§ 小問:
以下の行のうち、文字列「bubble」を含む行をすべて探し出し、書き写してください。大文字と小文字は区別します。

§ 提供データ:
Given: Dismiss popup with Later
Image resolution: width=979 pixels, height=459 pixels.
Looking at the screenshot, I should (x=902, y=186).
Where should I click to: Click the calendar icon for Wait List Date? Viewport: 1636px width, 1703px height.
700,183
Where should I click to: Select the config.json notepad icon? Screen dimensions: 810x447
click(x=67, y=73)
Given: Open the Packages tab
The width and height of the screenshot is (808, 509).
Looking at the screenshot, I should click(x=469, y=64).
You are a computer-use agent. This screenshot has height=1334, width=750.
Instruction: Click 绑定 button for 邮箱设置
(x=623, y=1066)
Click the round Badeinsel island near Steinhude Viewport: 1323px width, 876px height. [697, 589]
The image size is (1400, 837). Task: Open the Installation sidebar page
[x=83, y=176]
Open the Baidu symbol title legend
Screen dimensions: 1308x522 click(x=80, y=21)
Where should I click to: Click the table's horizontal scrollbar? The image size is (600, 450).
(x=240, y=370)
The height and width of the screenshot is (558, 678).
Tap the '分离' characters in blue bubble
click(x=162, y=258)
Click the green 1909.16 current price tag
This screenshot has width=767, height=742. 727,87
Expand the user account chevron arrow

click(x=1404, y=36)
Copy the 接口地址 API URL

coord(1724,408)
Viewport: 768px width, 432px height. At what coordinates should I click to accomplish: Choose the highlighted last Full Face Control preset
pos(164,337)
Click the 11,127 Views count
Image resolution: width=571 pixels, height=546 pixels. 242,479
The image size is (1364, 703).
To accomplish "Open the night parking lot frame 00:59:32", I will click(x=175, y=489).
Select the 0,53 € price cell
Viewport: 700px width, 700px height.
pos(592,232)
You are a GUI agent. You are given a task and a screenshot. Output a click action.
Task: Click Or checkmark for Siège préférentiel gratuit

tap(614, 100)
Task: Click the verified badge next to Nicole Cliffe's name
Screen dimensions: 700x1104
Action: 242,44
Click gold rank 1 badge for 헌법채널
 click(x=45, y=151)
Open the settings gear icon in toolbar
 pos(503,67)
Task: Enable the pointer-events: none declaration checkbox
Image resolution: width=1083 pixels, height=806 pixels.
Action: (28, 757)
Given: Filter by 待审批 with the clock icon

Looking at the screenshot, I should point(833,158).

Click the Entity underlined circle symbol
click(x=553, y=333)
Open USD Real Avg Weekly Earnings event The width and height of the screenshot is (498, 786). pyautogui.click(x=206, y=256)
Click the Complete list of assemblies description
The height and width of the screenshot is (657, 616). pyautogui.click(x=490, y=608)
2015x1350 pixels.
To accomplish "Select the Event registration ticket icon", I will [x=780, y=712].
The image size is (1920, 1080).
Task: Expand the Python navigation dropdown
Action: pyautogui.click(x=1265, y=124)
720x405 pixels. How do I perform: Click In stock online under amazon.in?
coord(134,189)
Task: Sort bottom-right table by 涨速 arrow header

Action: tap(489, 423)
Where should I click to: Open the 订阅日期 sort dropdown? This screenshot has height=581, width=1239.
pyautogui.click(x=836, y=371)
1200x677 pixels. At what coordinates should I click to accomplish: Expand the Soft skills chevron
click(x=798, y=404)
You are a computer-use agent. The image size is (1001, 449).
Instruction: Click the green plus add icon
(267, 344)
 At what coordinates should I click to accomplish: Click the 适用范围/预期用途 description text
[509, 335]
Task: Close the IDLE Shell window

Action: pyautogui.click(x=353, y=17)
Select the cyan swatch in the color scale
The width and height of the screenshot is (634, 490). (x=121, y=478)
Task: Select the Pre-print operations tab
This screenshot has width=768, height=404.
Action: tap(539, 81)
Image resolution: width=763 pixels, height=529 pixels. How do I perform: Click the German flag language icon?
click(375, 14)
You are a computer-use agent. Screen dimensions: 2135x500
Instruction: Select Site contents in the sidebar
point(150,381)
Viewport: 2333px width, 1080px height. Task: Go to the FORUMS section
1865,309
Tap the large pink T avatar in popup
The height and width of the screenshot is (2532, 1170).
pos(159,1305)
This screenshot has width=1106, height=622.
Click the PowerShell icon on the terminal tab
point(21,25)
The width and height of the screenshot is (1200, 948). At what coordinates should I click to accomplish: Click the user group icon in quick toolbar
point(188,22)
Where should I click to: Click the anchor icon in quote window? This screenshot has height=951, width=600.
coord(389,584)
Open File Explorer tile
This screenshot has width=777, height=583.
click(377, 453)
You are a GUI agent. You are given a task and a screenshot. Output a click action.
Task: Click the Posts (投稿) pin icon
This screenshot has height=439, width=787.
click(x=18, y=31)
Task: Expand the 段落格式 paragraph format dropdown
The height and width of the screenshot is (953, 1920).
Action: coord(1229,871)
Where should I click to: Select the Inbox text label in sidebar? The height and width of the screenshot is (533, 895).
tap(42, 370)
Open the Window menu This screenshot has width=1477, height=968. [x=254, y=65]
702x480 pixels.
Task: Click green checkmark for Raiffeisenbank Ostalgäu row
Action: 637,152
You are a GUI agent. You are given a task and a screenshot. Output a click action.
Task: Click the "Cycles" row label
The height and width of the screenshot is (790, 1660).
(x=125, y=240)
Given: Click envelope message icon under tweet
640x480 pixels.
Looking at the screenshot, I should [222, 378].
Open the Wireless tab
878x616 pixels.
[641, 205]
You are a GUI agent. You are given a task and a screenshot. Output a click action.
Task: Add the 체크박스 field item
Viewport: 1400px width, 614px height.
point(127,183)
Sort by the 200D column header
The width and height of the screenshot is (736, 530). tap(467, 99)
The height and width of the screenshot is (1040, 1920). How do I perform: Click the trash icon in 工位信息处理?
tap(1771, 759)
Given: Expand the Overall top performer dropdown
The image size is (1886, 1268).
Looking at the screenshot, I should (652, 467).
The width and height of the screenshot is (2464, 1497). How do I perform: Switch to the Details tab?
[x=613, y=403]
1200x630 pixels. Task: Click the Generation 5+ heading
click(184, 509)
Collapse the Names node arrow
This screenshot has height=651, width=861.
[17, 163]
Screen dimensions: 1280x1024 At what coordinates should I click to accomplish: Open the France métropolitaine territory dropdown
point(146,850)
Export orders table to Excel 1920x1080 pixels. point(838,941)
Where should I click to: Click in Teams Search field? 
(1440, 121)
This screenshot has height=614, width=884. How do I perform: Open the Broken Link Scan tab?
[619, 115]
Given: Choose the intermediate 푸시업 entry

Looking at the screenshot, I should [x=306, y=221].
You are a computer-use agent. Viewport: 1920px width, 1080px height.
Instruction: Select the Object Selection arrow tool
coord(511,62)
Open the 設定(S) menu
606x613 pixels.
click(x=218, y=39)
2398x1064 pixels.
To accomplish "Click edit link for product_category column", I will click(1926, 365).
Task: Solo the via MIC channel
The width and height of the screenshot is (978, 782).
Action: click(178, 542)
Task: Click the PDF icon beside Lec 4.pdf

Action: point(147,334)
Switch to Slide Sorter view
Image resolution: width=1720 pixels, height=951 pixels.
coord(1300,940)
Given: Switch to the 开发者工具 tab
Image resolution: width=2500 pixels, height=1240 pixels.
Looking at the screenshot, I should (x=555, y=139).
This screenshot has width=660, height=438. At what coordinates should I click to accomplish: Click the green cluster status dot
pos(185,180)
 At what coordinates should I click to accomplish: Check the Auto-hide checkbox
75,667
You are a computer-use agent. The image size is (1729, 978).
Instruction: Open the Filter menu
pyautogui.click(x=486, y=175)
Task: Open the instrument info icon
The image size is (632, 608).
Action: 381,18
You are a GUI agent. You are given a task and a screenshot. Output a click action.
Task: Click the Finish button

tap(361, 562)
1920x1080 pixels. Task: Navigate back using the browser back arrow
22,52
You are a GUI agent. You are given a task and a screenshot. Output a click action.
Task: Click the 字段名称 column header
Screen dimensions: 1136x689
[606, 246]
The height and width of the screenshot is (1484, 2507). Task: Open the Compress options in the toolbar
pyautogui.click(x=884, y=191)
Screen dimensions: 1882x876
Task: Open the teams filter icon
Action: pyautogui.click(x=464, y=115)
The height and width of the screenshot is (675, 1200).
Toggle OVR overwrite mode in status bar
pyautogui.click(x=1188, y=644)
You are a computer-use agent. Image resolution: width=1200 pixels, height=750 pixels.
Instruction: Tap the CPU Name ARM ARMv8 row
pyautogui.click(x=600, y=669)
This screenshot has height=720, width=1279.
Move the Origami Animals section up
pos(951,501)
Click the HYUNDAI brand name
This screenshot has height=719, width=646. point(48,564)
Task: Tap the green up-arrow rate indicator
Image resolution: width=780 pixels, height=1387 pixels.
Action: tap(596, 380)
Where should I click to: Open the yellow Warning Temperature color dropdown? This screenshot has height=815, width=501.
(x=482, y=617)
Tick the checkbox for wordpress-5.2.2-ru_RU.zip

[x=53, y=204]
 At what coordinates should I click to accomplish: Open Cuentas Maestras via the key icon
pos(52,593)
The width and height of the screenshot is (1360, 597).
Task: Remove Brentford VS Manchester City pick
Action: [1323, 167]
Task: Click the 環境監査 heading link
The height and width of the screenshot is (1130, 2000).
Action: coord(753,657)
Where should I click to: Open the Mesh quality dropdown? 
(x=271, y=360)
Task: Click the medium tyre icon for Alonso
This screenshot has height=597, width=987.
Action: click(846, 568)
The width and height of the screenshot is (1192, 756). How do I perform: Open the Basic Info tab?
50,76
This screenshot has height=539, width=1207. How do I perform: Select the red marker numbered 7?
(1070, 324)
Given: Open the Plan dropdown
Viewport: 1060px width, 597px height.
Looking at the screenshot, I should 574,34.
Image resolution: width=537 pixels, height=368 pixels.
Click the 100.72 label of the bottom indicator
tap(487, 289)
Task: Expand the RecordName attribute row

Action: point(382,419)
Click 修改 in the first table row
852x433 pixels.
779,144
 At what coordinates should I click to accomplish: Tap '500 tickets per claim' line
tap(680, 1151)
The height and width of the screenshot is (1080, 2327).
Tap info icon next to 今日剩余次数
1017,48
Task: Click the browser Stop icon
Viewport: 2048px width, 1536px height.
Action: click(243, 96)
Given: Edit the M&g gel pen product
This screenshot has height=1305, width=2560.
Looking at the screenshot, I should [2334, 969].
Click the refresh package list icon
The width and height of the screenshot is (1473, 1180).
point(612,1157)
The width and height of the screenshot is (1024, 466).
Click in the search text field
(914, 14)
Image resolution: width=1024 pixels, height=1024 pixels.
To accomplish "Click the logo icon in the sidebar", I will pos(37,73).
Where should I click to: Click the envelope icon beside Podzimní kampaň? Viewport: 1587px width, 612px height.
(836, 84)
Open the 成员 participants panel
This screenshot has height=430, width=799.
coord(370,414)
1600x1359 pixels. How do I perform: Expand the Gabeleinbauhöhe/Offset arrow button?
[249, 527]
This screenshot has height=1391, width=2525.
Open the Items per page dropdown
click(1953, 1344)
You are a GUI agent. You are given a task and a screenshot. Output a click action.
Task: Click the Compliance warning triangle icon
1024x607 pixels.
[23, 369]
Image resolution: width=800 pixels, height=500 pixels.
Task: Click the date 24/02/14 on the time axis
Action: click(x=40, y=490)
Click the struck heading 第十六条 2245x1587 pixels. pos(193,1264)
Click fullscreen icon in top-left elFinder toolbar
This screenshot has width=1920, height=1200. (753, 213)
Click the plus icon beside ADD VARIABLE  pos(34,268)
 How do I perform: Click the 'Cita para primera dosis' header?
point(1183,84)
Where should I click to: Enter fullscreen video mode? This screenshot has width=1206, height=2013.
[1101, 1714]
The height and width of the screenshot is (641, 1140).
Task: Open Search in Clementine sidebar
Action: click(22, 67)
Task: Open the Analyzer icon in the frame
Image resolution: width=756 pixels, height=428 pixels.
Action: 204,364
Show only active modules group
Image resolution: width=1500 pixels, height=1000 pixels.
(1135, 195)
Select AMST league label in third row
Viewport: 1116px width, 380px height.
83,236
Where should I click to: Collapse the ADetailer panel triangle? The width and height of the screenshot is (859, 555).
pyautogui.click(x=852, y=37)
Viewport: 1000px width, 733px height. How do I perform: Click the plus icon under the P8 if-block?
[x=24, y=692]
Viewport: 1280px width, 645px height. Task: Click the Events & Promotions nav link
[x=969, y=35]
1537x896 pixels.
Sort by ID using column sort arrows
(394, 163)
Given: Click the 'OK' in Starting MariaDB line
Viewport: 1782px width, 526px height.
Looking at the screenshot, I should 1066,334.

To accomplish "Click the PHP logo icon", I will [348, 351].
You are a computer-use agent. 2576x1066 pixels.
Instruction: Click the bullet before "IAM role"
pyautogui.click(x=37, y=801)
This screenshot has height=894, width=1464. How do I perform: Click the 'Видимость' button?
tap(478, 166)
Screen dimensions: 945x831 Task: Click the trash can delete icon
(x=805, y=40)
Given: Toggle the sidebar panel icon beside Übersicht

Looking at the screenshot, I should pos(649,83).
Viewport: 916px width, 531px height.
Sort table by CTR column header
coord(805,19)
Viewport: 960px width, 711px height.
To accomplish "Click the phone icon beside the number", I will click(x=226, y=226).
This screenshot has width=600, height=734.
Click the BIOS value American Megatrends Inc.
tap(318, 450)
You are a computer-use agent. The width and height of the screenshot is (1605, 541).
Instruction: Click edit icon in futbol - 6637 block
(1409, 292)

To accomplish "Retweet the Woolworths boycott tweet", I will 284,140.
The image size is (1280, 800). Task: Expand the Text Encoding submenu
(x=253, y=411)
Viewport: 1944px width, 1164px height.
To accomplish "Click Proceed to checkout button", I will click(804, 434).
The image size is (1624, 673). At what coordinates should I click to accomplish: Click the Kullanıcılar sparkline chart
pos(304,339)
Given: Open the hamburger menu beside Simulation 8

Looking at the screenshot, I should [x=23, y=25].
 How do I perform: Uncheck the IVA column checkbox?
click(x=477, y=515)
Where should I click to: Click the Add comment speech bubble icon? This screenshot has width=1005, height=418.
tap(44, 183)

§ 演習結果:
Tap the '分离' characters in blue bubble
Where should I click to: Click the Add comment speech bubble icon? This screenshot has width=1005, height=418.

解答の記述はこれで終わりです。